**TEXT FOR ANALYSIS**
++++++++

The following year we had ten schools, then thirty schools and this fall, we’ll have chefs in 275 schools, with a little more than 60 schools outside of Québec. In Québec, we’re only 125 schools away from being in all schools across the province, which is amazing.

It’s $2,000 for a school to register for our program and $9,000 is a hard cost funded by our partners. It’s free for all kids in qualifying schools, determined at the district level.

We also saw needs in privileged and even private schools. They reached out to us saying that their students didn’t know how to cook. Their parents were working late, and the kids were ordering food in and eating prepared foods. So, now private schools have signed up and they pay the full program price of $11,000, and the families reimburse that at about $400 per student, which is less than piano lessons or sports.

JFA: You meet teenagers who no one has ever thought of as a leader, but they end up being the chef of their brigade. They find themselves in the kitchen.

++++++++

**RECORDS SHOWN**
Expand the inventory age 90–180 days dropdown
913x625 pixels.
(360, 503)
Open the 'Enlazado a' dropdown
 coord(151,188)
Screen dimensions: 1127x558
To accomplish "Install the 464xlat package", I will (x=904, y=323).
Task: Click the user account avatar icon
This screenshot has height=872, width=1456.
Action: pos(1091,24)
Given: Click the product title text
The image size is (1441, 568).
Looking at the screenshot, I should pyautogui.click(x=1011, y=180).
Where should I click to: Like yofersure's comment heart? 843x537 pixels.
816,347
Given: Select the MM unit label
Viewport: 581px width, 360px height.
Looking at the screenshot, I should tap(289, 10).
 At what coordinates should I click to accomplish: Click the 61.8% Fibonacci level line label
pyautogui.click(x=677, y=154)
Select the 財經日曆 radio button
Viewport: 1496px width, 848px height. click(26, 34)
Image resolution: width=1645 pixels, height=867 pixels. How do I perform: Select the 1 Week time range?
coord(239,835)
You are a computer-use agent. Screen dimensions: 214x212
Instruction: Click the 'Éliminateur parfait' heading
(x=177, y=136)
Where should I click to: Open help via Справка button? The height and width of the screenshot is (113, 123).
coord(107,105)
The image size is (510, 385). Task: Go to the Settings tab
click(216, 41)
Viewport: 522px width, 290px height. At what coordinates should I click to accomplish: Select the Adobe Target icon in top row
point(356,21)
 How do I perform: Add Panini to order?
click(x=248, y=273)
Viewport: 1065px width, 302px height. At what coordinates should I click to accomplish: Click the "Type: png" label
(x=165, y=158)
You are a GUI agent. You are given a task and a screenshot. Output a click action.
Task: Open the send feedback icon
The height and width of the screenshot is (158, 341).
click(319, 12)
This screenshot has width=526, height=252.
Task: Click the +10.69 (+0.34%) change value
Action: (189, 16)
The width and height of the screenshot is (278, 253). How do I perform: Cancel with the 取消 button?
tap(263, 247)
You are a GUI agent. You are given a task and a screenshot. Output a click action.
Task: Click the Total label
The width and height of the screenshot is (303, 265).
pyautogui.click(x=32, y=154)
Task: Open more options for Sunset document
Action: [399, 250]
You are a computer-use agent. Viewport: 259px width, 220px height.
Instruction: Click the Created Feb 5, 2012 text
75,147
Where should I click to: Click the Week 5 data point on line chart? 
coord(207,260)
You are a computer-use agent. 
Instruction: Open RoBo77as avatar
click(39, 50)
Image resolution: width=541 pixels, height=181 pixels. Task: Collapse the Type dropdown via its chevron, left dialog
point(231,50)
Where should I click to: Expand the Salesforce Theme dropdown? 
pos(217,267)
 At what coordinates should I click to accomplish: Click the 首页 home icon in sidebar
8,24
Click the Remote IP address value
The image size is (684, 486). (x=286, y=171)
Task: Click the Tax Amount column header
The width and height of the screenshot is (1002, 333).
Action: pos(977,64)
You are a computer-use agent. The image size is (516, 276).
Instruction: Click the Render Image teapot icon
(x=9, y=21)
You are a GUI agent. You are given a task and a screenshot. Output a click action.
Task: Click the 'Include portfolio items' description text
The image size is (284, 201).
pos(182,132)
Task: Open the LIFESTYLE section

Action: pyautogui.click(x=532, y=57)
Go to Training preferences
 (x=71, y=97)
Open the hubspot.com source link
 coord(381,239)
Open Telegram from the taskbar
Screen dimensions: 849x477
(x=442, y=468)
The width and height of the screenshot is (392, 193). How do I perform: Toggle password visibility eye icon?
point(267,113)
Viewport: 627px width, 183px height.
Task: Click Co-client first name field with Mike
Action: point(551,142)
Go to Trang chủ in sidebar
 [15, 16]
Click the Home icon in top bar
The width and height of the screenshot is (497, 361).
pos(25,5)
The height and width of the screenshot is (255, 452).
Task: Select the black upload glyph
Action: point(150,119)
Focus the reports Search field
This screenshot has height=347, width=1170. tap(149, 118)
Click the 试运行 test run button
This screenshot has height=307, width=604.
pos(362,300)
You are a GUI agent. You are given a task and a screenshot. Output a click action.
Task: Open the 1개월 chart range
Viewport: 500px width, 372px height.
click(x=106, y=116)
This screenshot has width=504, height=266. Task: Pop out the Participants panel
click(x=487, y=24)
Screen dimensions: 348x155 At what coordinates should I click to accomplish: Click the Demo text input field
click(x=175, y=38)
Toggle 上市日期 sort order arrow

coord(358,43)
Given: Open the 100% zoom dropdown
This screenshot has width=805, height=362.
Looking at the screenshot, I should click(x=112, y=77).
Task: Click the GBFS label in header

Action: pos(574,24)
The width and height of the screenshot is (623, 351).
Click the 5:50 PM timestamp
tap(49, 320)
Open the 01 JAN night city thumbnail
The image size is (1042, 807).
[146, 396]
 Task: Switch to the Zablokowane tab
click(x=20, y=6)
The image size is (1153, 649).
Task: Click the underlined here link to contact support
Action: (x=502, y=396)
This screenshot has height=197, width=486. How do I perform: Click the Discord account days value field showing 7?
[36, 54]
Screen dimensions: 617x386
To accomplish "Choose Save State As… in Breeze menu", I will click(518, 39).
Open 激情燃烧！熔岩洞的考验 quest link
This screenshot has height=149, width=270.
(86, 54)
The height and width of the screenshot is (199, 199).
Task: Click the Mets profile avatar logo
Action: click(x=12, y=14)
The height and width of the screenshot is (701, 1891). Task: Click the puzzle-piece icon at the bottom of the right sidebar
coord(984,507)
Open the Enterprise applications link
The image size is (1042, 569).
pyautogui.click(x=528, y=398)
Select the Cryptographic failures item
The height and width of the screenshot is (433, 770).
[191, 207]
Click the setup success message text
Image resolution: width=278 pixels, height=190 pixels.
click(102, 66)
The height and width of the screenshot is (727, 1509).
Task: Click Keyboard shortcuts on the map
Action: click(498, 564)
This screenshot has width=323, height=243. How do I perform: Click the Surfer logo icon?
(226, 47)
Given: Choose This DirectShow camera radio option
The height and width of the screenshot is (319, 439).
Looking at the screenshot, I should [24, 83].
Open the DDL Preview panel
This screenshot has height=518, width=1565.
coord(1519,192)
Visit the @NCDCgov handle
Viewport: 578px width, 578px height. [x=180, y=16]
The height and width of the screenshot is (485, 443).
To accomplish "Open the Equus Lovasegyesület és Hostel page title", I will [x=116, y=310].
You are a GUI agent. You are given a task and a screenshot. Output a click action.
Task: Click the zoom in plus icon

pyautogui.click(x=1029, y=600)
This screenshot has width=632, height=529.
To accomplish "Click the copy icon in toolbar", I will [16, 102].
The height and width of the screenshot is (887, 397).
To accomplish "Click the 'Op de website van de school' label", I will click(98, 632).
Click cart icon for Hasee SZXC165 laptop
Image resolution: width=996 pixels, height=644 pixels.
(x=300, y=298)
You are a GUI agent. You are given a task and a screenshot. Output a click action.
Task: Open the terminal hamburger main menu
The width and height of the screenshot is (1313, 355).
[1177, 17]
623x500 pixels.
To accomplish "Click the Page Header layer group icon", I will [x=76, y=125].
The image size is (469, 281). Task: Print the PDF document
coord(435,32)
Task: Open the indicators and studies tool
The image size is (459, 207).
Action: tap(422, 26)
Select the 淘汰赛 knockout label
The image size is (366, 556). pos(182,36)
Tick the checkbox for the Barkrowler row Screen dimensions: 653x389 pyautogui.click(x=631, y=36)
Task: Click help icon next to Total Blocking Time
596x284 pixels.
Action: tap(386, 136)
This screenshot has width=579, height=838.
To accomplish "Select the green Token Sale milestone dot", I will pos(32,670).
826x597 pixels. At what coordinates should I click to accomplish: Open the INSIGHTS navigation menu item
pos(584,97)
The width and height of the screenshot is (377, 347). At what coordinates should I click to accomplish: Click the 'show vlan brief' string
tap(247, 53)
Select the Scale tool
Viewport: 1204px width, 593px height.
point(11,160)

++++++++

**ACTIVITY 1**
Answer these questions from the text on the school chef program, one line each:
(a) How many schools will have chefs this fall?
(b) What does it cost a school to register for the program?
(c) About how much do private-school families reimburse per student?
**ACTIVITY 2**
List every dollar amount that appears in the text on the school chef program.
**ACTIVITY 3**
Repeat word for word the passage of the text on the school chef program from "The following year" to "lessons or sports.".

**EXERCISE OUTPUT 1**
(a) 275 schools
(b) $2,000
(c) About $400

**EXERCISE OUTPUT 2**
$2,000
$9,000
$11,000
$400

**EXERCISE OUTPUT 3**
The following year we had ten schools, then thirty schools and this fall, we’ll have chefs in 275 schools, with a little more than 60 schools outside of Québec. In Québec, we’re only 125 schools away from being in all schools across the province, which is amazing.

It’s $2,000 for a school to register for our program and $9,000 is a hard cost funded by our partners. It’s free for all kids in qualifying schools, determined at the district level.

We also saw needs in privileged and even private schools. They reached out to us saying that their students didn’t know how to cook. Their parents were working late, and the kids were ordering food in and eating prepared foods. So, now private schools have signed up and they pay the full program price of $11,000, and the families reimburse that at about $400 per student, which is less than piano lessons or sports.